Determinants of Long-term protection after hepatitis B vaccination in infancy: a meta-analysis.

BACKGROUND: The duration of protection after hepatitis B vaccination in early infancy is unclear and may be related to vaccination schedule, dosage, vaccine type and population characteristics. Factors potentially influencing waning immunity were assessed. METHODS: A systematic review was performed. The main outcomes were prevalence of anti-hepatits B antibodies ≥ 10 mIU/mL after primary or booster vaccination. Factors potentially influencing protection were assessed in an adjusted random-effects meta-analysis model by age for both outcomes. Results of both meta-analyses were combined in a prognostic model. RESULTS: Forty-six studies reporting on the anti-hepatits B antibodies ≥ 10 mIU/mL 5 to 20 years after primary immunization and 29 on booster response were identified. The adjusted meta-analyses identified maternal carrier status (odds ratio [OR]: 2.37 [1.11; 5.08]), lower vaccine dosage than presently recommended (OR: 0.14 [0.06; 0.30]) and gap time between last and preceding dose of the primary vaccine series (OR: 0.44 [0.22; 0.86]) as determinants for persistence of anti-hepatits B antibodies ≥ 10. A lower vaccine dosage was also associated with failure to respond to booster (OR: 0.20 [0.10; 0.38]). The prognostic model predicted long-term protection of 90% [77%; 100%] at the age of 17 years for offspring of noncarrier mothers vaccinated with a presently recommended dose and vaccination schedule. CONCLUSIONS: Based on meta-analyses, predictors of waning immunity after hepatitis B vaccination in infancy could be identified. A prognostic model for long-term protection after hepatitis B vaccination in infancy was developed.

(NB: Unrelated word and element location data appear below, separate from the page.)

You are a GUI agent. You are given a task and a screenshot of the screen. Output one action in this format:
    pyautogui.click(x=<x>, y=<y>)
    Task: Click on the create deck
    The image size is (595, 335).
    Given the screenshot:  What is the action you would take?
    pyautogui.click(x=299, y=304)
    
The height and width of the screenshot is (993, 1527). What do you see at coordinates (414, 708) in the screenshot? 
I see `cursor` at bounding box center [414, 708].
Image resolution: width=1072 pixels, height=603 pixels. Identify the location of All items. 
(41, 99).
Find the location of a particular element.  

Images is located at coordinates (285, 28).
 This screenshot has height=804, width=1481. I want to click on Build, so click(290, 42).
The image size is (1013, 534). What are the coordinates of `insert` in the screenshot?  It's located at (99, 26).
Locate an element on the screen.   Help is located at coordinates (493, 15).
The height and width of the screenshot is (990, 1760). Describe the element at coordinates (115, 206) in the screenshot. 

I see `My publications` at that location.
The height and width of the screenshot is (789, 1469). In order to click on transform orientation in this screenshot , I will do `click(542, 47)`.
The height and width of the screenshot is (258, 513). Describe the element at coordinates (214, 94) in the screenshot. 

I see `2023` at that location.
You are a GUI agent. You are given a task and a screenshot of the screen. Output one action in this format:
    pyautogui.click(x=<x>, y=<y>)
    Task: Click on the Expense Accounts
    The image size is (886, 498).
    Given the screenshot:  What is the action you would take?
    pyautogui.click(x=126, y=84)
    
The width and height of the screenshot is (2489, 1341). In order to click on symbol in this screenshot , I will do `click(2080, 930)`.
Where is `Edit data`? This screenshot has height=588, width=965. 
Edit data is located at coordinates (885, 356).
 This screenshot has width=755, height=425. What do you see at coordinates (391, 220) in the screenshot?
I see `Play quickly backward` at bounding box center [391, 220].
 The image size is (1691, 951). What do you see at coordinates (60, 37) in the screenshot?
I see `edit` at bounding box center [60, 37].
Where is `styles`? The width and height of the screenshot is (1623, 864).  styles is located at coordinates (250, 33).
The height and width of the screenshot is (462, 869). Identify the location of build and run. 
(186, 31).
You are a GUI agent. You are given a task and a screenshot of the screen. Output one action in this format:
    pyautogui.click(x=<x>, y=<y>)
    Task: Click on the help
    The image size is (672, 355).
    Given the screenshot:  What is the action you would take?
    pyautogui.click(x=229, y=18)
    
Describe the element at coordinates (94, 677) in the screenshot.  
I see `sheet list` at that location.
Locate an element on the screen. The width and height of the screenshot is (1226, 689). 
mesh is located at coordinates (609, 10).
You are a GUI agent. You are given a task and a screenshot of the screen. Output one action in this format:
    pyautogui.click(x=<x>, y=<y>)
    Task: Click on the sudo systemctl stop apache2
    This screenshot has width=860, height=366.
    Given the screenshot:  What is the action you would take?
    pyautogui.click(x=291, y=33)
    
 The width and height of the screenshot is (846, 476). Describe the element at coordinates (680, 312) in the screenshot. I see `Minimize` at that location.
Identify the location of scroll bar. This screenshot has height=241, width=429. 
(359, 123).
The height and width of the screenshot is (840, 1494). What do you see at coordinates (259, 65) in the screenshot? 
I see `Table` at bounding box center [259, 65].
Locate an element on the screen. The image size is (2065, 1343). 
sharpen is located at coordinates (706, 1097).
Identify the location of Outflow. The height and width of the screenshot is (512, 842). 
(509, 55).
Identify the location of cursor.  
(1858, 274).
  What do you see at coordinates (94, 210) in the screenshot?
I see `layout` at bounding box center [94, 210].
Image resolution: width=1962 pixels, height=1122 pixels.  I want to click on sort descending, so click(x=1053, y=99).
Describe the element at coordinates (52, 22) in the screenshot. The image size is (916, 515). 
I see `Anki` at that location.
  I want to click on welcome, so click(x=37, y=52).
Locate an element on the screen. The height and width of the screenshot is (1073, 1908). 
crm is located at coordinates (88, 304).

Impact of maternal carrier status on immunologic markers for protection after hepatitis B vaccination in infancy: a meta-analysis.

Better protection against hepatitis B infection in offspring of carrier mothers has been postulated because of a booster effect by close maternal contact. Empirical evidence, however, is inconclusive. Immunologic markers for protection against hepatitis B are anti-HBs ≥ 10 mIU/ml or response to booster in case anti-HBs had fallen below 10 mIU/ml. The objective of this paper was to asses whether immunologic markers suggest a higher protection after hepatitis B vaccination in offspring of carrier mothers. A systematic review was performed in order to identify all studies in offspring of carrier and non-carrier mothers reporting the proportions of individuals with anti-HBs ≥ 10 mIU/ml after infant hepatitis B vaccination with a presently recommended dose in children aged 5 years or older or response to a booster dose in case anti-HBs was below 10 mIU/ml. Associations between carrier status and the proportions of anti-HBs ≥ 10 mIU/ml or booster response were analysed by random effects models with adjustment for age and potential confounders. We identified 19 studies providing proportions of anti-HBs ≥ 10 mIU/ml with explicit information regarding the maternal carrier status. These studies reported 3245 children of carrier mothers aged up to 20 years and 4602 children of non-carrier mothers aged up to 14 years. Antibody titres ≥ 10 mIU/ml were detected in 75.8% of children of carrier and 63.6% of non-carrier mothers. A random effects model with adjustment for confounding yielded an odds ratio of 2.43 (95% CI 1.24-4.75) suggesting a markedly higher probability of anti-HBs ≥ 10 mIU/ml in offspring of carrier compared to non-carrier mothers. The distribution of proportions of individuals with post booster increase of anti-HBs titres ≥ 10 mIU/ml stratified by age at booster (≤ 10 years and >10 years) showed no differences between offspring of carrier and non carrier mothers up to the age of 10 years and only marginal differences thereafter. In conclusion the proportions of anti-HBs ≥ 10 mIU/ml were clearly higher in offspring of carrier mothers years after infant vaccination but there appeared to be no clinically relevant difference in response to booster. It is unclear to which extent higher proportions of breakthrough infections contribute to the higher proportions of protective antibody titres in offspring of carrier mothers.